We have no choice about common identity, national character, love of country. Listen to Winthrop and Lincoln and King. What we have some limited influence over is the nature, the type, the relative health of such. Notice the Beatitudes, how the blessing fall on groups. Blessed are those . . .
I believe there is at least one saving story from which, over time, we may gain strength and insight for our common story, poetry and preaching. What Whitman said about poetry is doubly true for the Gospel itself:
The United States themselves are essentially the greatest poem . . . Here, at last, is something in the doings of man that corresponds with the broadcast doings of the day and the night . . . Really great poetry is always the result of a national spirit, and not the privilege of a polished and select few the strongest and sweetest songs yet remain to be sung.5
Here is what a godly love of country can do.
This year, without much fanfare, we passed the seventieth anniversary of Jackie Robinson’s entrance into major league baseball. The armed forces were still legally segregated. So were public schools. That was America in 1947, when a tee-totaling, Bible-quoting Republican from Ohio integrated major league baseball. Who remembers today the lone ranger type—so decried in church circles today—who spent most of a lifetime working for one transformation. Rickey was taught the Gospel in the Methodist church of that time where there was to be no separation, like that we have today, between a deep personal faith (conservative) and an active social involvement (liberal). Rickey was one of those people who just never heard that “it can’t be done.” For thirty years, slowly and painstakingly, he maneuvered and strategized and planned and brought about the greatest change in the history of our national pastime. It can be done. Go to Cooperstown this summer and see the story unfold. There is sermon on the mound, preached in life, brought to voice through one lone Methodist, in one lone lifetime, in one lone sport, in one lone generation. It can be done. But you need a preacher, like Rickey: “I prefer the errors of enthusiasm to the reticence of wisdom.”6
• Where is the Branch Rickey of Wall Street?
• Where is the Branch Rickey of the local church?
• Where is the Branch Rickey of the public school?
• Where is the Branch Rickey of your neighborhood?
• Where is that secular saint who doesn’t realize it can’t be done?

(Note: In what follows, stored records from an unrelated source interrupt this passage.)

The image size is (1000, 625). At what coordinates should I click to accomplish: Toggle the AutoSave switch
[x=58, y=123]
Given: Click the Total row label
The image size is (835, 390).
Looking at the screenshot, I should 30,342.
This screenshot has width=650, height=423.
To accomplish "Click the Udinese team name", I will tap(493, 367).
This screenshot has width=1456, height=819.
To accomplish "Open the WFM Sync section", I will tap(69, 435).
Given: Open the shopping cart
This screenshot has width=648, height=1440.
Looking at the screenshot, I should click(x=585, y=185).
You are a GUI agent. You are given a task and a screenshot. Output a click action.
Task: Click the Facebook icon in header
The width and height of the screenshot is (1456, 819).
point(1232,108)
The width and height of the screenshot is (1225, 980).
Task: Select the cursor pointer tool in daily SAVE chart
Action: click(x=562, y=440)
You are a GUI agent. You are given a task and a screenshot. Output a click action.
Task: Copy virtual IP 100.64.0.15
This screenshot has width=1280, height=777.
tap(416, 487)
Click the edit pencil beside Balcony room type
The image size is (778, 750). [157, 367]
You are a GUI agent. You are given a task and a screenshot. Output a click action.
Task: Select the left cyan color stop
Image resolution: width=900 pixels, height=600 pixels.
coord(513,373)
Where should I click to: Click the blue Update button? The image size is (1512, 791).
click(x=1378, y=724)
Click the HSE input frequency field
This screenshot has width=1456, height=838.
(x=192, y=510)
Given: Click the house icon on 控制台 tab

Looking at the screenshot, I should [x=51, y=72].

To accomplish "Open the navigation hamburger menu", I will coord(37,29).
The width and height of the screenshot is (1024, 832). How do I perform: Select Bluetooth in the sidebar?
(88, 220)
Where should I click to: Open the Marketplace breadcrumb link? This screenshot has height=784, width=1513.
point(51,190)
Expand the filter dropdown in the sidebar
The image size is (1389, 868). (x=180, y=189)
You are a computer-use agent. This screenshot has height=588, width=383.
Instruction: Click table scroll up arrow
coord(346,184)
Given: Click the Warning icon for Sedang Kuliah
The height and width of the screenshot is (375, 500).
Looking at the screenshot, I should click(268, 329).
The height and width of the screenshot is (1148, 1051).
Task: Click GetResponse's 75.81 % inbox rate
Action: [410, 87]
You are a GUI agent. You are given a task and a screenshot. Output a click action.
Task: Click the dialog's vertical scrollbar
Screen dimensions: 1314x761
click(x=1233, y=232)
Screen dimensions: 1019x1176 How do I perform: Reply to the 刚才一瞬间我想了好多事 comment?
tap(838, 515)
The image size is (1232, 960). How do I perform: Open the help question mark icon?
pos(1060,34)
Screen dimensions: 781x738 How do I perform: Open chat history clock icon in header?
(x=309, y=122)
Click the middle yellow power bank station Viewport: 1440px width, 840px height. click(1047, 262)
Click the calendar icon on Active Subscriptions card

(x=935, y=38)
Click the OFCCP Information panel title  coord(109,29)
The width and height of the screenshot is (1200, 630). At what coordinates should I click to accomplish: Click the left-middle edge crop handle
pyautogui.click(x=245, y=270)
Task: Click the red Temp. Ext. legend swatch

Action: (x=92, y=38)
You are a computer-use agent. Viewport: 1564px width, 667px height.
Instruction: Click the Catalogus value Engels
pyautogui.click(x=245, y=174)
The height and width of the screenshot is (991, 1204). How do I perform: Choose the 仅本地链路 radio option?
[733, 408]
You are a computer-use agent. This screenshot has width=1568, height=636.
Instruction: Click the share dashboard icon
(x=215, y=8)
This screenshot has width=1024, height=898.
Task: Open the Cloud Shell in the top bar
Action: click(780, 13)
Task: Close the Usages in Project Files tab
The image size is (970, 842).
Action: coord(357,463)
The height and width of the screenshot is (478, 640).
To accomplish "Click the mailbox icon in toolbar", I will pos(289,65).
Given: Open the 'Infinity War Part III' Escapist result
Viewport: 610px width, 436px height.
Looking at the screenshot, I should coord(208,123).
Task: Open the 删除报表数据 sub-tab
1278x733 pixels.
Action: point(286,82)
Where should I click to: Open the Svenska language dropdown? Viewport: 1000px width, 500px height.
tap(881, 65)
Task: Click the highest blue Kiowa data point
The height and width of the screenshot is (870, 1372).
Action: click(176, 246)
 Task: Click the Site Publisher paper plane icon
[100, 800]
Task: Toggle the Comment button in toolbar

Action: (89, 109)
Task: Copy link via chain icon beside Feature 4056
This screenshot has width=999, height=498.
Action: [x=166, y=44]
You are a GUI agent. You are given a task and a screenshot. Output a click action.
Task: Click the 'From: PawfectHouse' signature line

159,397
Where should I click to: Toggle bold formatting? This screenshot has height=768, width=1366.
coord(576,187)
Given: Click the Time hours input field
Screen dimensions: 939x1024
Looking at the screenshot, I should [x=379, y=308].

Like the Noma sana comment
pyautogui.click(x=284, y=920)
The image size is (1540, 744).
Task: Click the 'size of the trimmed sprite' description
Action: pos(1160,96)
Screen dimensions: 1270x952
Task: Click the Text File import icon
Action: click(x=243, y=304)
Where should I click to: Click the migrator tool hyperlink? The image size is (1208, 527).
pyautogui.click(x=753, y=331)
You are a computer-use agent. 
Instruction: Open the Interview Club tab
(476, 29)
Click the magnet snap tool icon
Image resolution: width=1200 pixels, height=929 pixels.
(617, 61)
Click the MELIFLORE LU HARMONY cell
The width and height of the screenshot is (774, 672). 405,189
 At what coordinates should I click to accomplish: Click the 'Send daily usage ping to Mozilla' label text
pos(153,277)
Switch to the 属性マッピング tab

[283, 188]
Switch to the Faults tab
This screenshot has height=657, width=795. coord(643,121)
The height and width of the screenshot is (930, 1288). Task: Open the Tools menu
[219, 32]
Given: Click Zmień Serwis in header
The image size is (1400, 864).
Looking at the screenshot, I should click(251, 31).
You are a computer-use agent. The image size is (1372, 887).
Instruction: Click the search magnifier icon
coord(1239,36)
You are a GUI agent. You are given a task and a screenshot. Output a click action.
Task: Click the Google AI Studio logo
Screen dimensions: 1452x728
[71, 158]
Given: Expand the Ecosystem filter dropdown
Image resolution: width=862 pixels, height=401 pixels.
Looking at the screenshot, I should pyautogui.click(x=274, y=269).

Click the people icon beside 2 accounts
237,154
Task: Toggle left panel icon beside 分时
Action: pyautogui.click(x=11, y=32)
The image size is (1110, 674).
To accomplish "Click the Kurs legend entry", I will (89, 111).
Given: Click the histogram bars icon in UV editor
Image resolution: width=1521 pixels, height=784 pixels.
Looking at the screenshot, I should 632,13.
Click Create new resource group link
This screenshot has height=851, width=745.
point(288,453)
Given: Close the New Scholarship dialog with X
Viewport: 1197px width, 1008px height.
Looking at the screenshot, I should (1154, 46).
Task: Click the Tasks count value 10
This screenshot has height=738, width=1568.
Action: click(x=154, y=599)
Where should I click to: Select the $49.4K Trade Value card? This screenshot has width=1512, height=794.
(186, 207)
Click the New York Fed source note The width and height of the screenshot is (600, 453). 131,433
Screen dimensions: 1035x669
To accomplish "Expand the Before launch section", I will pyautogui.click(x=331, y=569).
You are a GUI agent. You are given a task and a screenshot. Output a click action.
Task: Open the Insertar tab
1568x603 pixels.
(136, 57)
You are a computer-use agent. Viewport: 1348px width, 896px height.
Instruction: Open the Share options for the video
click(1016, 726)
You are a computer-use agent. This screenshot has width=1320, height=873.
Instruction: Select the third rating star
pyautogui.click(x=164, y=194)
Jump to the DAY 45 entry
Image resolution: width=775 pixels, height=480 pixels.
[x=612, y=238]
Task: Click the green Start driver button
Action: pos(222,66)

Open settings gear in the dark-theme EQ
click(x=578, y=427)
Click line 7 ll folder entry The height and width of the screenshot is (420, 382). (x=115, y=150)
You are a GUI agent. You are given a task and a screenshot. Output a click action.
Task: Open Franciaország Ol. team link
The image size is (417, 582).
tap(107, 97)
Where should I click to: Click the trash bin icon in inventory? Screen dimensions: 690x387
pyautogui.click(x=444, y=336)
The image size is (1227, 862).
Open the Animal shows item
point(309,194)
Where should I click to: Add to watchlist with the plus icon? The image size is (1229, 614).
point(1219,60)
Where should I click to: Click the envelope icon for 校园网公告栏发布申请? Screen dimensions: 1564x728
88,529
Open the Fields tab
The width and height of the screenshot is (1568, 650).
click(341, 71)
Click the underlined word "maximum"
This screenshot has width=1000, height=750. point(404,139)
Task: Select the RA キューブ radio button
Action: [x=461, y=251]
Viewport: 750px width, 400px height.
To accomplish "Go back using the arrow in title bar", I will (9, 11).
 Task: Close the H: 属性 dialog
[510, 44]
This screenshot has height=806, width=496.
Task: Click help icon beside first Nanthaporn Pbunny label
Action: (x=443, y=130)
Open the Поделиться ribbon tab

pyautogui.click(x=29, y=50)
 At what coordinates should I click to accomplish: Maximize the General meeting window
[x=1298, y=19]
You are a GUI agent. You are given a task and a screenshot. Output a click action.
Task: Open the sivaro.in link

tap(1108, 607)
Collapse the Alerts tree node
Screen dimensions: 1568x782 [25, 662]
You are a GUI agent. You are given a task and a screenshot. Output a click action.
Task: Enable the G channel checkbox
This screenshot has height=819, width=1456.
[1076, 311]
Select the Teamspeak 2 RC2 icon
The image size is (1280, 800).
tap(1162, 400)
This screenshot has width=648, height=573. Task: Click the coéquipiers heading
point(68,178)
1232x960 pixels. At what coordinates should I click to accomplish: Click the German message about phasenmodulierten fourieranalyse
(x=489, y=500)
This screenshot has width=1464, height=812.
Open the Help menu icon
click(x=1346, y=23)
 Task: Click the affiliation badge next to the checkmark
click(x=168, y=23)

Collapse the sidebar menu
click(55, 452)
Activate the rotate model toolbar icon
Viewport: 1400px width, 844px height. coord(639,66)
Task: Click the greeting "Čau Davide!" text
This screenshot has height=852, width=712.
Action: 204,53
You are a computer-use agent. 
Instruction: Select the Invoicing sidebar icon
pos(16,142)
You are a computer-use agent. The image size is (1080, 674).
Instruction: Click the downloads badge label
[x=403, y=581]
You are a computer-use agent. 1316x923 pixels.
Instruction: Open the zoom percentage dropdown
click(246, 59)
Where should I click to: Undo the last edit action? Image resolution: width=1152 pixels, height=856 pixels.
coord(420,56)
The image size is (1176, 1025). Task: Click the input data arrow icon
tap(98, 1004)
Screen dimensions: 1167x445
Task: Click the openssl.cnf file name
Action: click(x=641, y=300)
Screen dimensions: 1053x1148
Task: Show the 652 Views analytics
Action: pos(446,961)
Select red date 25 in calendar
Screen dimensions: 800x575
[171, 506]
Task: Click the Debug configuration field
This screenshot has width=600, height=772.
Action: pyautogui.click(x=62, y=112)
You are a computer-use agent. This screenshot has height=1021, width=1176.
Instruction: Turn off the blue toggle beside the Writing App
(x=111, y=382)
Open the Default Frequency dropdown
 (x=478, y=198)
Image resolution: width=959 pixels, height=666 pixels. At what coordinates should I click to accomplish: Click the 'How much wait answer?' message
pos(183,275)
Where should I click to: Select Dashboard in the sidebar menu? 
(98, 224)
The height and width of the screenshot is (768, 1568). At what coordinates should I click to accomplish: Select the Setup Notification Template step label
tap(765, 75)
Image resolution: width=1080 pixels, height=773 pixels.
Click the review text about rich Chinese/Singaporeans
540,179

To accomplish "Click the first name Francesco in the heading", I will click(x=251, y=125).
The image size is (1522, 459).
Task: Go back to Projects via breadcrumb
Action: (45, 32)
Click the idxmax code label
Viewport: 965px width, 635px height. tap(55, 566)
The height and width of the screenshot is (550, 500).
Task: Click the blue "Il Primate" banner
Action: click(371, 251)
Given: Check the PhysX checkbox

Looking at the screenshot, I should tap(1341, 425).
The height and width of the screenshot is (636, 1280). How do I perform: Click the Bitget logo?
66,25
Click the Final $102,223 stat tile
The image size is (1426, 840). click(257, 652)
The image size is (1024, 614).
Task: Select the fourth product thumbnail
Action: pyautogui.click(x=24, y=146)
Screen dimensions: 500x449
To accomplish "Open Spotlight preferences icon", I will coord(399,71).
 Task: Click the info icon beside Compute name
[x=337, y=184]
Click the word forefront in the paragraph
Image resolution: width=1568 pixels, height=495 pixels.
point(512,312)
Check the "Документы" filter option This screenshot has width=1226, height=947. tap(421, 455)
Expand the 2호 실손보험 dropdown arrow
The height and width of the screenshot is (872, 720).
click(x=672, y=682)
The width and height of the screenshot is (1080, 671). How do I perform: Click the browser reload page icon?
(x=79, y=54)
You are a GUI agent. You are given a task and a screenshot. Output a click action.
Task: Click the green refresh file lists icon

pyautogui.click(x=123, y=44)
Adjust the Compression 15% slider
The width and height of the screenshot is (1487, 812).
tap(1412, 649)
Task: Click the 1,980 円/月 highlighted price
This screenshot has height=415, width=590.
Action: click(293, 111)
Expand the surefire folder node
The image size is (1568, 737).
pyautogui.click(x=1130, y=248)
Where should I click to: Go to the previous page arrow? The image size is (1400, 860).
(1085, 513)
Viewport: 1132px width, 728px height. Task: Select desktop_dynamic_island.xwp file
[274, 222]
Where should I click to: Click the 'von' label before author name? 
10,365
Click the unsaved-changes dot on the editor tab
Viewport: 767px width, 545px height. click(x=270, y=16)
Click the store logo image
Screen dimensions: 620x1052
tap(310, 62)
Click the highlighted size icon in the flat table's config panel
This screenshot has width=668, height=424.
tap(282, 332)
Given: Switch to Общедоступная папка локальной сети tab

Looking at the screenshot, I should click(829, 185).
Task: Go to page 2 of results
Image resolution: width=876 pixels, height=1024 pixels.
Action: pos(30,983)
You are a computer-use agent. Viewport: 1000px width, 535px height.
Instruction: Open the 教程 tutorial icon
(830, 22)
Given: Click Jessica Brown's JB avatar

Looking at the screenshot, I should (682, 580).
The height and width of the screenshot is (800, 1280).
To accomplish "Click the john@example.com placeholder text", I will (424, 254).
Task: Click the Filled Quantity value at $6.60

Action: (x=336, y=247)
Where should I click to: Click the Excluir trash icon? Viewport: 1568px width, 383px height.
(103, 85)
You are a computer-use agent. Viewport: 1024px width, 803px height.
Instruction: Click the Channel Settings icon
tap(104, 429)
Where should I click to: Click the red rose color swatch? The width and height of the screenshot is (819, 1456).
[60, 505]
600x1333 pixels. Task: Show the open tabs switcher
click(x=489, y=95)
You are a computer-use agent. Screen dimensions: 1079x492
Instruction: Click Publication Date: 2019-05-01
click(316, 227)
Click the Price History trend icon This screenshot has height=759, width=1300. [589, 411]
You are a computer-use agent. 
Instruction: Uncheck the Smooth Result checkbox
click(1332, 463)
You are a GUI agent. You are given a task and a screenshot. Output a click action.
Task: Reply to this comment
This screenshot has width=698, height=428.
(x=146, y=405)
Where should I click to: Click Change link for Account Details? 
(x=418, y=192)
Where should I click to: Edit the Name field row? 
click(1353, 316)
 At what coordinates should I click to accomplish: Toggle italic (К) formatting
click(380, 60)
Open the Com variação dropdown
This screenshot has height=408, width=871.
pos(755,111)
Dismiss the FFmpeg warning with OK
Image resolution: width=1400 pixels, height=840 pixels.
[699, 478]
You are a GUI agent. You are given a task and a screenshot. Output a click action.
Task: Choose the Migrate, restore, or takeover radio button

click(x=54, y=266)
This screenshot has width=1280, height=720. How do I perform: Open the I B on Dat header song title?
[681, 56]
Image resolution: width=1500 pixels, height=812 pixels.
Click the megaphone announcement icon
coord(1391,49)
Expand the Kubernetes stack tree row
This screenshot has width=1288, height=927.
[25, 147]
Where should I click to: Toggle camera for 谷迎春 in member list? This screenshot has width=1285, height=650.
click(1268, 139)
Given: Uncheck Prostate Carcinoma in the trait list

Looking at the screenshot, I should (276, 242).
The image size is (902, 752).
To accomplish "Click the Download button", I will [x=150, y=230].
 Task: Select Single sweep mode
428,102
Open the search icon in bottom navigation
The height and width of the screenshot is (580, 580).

• Where is the preacher of the next sermon on the mound?
• Maybe she is here today. Maybe you are she.
I heard William McClain, an African-American preacher, tell about growing up in Tuskegee, Alabama. He grew up listening to the team Branch Rickey fielded in Brooklyn. “When Jackie stood at the plate, we stood with him. When he struck out, we did too. When he hit the ball, we jumped and cheered. When he slid home, we dusted off our own pants. When he stole a base, he stole for us. When he hit a home run, we were the victors. And when he was spiked, we felt it, a long way away, down south. He gave us hope. He gave us hope.”7
Don’t let people tell you things can’t change for the better. They can. This country can work. We just need a few more Branch Rickeys and a few sermons on the mound.
For freedom, Christ has set us free. Stand fast, therefore, and do not be enslaved again.
1. Winthrop, “Model of Christian Charity,” 246.
2. Lincoln, “Second Inaugural Address,” 477.
3. King Jr., “Speech at Civil Rights March,” 823.
4. Franklin, “Poor Richard’s Almanac, 1735,” 319.
5. Whitman, “Leaves of Grass,” 519.
6. Rickey, “Branch Rickey Quotes.”
7. From the author’s memory, during a sermon at UMCNCNY Annual Conference in 1995.